**TASK DIRECTIONS:** The lines from the first line of the entries through the line containing "Given: Click the green" are to be repeated exactly, with both of those lines included.
SOURCE INFORMATION: Begin
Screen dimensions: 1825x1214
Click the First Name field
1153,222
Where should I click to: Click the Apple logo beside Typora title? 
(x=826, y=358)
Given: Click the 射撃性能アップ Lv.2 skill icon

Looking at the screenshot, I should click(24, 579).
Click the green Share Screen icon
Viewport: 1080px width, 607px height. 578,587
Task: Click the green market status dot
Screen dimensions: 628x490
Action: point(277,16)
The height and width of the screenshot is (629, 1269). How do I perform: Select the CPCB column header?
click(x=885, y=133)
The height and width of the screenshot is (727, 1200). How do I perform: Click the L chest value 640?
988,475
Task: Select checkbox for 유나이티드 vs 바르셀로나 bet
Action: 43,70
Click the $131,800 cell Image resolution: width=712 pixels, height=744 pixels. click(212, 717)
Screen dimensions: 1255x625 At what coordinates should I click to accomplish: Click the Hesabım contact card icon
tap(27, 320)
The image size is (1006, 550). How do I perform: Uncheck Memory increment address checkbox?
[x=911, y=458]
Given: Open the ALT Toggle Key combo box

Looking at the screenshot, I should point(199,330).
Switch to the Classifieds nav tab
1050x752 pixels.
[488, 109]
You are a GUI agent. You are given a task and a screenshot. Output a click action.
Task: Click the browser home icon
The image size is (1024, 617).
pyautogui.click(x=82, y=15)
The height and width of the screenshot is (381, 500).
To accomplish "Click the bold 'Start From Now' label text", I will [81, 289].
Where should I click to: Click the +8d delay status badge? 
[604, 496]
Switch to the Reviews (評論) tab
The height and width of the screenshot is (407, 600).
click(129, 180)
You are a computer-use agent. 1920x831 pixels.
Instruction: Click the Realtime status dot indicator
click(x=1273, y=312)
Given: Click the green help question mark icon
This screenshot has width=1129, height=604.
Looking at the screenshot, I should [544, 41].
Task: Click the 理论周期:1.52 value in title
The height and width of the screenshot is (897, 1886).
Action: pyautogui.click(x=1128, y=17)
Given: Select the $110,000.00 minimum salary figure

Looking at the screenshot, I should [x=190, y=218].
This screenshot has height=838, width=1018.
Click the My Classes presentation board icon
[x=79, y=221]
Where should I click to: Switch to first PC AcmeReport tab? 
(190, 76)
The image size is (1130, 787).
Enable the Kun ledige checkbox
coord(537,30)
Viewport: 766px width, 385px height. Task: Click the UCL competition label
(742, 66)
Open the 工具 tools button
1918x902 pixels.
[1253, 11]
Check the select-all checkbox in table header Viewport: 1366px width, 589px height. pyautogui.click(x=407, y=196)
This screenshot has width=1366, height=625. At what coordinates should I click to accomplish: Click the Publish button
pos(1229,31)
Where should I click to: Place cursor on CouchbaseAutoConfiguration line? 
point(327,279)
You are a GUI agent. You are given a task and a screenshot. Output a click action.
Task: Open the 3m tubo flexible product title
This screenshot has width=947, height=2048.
SOURCE INFORMATION: End
**REPLY TO THE TASK:**
Screen dimensions: 1825x1214
Click the First Name field
1153,222
Where should I click to: Click the Apple logo beside Typora title? 
(x=826, y=358)
Given: Click the 射撃性能アップ Lv.2 skill icon

Looking at the screenshot, I should click(24, 579).
Click the green Share Screen icon
Viewport: 1080px width, 607px height. 578,587
Task: Click the green market status dot
Screen dimensions: 628x490
Action: point(277,16)
The height and width of the screenshot is (629, 1269). How do I perform: Select the CPCB column header?
click(x=885, y=133)
The height and width of the screenshot is (727, 1200). How do I perform: Click the L chest value 640?
988,475
Task: Select checkbox for 유나이티드 vs 바르셀로나 bet
Action: 43,70
Click the $131,800 cell Image resolution: width=712 pixels, height=744 pixels. click(212, 717)
Screen dimensions: 1255x625 At what coordinates should I click to accomplish: Click the Hesabım contact card icon
tap(27, 320)
The image size is (1006, 550). How do I perform: Uncheck Memory increment address checkbox?
[x=911, y=458]
Given: Open the ALT Toggle Key combo box

Looking at the screenshot, I should point(199,330).
Switch to the Classifieds nav tab
1050x752 pixels.
[488, 109]
You are a GUI agent. You are given a task and a screenshot. Output a click action.
Task: Click the browser home icon
The image size is (1024, 617).
pyautogui.click(x=82, y=15)
The height and width of the screenshot is (381, 500).
To accomplish "Click the bold 'Start From Now' label text", I will [81, 289].
Where should I click to: Click the +8d delay status badge? 
[604, 496]
Switch to the Reviews (評論) tab
The height and width of the screenshot is (407, 600).
click(129, 180)
You are a computer-use agent. 1920x831 pixels.
Instruction: Click the Realtime status dot indicator
click(x=1273, y=312)
Given: Click the green help question mark icon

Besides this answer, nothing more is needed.